EXERCISE TASK A: In the beam deflection sheet, why does deflection depend so strongly on span length? Answer in one to three sentences.
EXERCISE TASK B: Continue the beam deflection sheet from its final line.

SELECTION:
[start]
The sheet assumes small deflections, linear elastic material behavior, and constant flexural rigidity EI.

Key Facts

  • For a cantilever beam with an end point load P, the end deflection is delta_max = P L^3 / (3 E I) and the end slope is theta_max = P L^2 / (2 E I).
  • For a cantilever beam with a uniformly distributed load w over the full length, the end deflection is delta_max = w L^4 / (8 E I) and the end slope is theta_max = w L^3 / (6 E I).
  • For a simply supported beam with a central point load P, the maximum midspan deflection is delta_max = P L^3 / (48 E I).
  • For a simply supported beam with a uniformly distributed load w over the full span, the maximum midspan deflection is delta_max = 5 w L^4 / (384 E I).
  • Flexural rigidity is E I, where E is Young's modulus and I is the second moment of area about the neutral axis.
  • The Euler-Bernoulli beam equation for constant EI is E I d^4y/dx^4 = w(x), where y is deflection and w(x) is transverse load intensity.
  • Deflection scales strongly with span length because point-load deflection often scales with L^3 and distributed-load deflection often scales with L^4.
  • Consistent units are required, so if E is in Pa, I is in m^4, loads are in N or N/m, and length is in m, deflection is in m.

Vocabulary

Deflection
Deflection is the transverse displacement of a beam from its original unloaded position.
Slope
Slope is the rotation of the beam's elastic curve, commonly written as theta = dy/dx.
Flexural rigidity
Flexural rigidity is the product E I, which measures a beam's resistance to bending deformation.
Second moment of area
The second moment of area I describes how a cross section's area is distributed relative to its neutral axis.
Cantilever beam
A cantilever beam is fixed at one end and free at the other end.
Simply supported beam
A simply supported beam is supported by a pin and a roller so it can rotate at the supports but cannot freely translate vertically.
[end]
SUPPLIED MATERIAL:
[start]
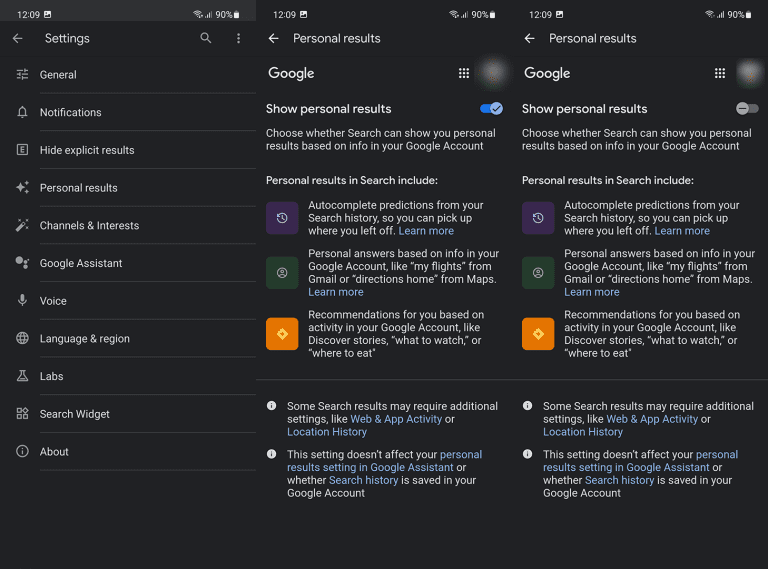Click the Labs flask icon

22,376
[end]
ANSWER A: Deflection depends so strongly on span length because point-load deflection often scales with the cube of the length (L^3). Distributed-load deflection often scales with its fourth power (L^4).

ANSWER B:
Common Mistakes to Avoid

  • Using the wrong load case is incorrect because an end point load, center point load, and uniform load have different deflection constants and different locations of maximum deflection.
  • Mixing units is wrong because E, I, load, and length must be in a consistent unit system for the resulting deflection to have the correct length unit.
  • Forgetting that I depends on orientation is wrong because rotating a rectangular beam changes the second moment of area and can greatly change deflection.
  • Applying small-deflection beam formulas to large deflections is wrong because Euler-Bernoulli formulas assume geometry changes are small enough that linear theory remains valid.
  • Confusing maximum moment with maximum deflection is wrong because the largest bending moment and largest displacement do not always occur at the same location.

Practice Questions

  1. 1 A cantilever beam has L = 2.0 m, E = 200 GPa, I = 8.0 x 10^-6 m^4, and an end load P = 500 N. Find the maximum deflection using delta_max = P L^3 / (3 E I).
  2. 2 A simply supported beam has L = 4.0 m, E I = 1.2 x 10^7 N m^2, and a central point load P = 6.0 kN. Find the maximum midspan deflection.
  3. 3 A cantilever beam with L = 3.0 m carries a uniform load w = 800 N/m and has E I = 2.5 x 10^6 N m^2. Find the free-end deflection using delta_max = w L^4 / (8 E I).
  4. 4 If two beams have the same material, cross section, and load type, but one beam has twice the span length, explain why its deflection increases much more than twice.